Le second volet de l’exposition souligne davantage encore la causalité entre « garbage patchs » et modes de vie contemporains. Abordant le plastique comme un matériau (après tout, nous sommes au musée du design), il en explique la composition et les différents usages dans la vie quotidienne. Est ainsi rappelé que les polymères (autre nom du plastique) sont des rejetons du pétrole, et en sont énumérés les différentes formes, du polyéthylène au polyuréthane… Derrière l’opacité des noms et des formules chimiques, c’est tout notre quotidien qui s’égrène : bouteilles, emballages, textiles, CD et DVD, biberons, outils, etc. En Europe de l’Ouest en effet, 92 kilos de plastiques per capita sont consommés chaque année.
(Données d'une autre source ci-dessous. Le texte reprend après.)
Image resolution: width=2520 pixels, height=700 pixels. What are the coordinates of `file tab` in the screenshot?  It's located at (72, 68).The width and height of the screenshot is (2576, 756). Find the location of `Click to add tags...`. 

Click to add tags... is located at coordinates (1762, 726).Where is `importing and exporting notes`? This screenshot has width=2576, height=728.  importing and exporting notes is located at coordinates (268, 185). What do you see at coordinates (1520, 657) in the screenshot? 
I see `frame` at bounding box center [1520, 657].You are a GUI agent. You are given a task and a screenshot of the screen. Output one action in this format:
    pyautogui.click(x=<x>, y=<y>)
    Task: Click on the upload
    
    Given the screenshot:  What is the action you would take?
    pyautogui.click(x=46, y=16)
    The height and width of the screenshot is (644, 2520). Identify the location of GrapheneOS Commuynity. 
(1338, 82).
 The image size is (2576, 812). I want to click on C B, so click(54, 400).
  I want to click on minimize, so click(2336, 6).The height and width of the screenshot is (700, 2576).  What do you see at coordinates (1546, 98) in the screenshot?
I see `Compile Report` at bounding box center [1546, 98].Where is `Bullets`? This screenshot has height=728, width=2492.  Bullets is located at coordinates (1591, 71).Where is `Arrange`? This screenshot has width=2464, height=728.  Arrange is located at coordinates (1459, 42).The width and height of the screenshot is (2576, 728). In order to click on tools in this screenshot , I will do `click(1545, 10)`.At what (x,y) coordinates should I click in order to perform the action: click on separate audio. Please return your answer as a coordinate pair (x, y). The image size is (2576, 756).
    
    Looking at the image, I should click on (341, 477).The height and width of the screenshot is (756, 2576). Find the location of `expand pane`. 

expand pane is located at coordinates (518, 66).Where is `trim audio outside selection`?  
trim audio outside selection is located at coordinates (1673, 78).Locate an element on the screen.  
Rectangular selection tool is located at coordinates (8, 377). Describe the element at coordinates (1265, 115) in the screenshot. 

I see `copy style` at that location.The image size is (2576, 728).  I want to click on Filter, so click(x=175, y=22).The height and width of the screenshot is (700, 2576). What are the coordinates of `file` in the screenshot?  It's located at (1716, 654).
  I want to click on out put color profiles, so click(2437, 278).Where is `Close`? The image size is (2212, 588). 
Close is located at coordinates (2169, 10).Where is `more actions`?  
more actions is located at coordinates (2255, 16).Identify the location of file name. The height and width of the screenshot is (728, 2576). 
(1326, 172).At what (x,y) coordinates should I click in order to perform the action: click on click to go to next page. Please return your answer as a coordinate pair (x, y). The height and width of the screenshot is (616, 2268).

Que faire pour que ces objets n’aboutissent en fin de vie dans les océans, avec les conséquences que l’on sait ? C’est tout l’enjeu de l’exposition. En regard de chaque usage, sont évoquées des alternatives : plastiques végétaux, recyclage, upcycling, downcycling, cradle to cradle… En attendant un changement à grande échelle des modes de production, le musée propose même aux visiteurs un espace de recyclage. Et pour inciter le plus grand nombre à un changement de comportement, le Plastic garbage project sera ensuite convoyé à Hambourg et Copenhague… par voie maritime, bien sûr !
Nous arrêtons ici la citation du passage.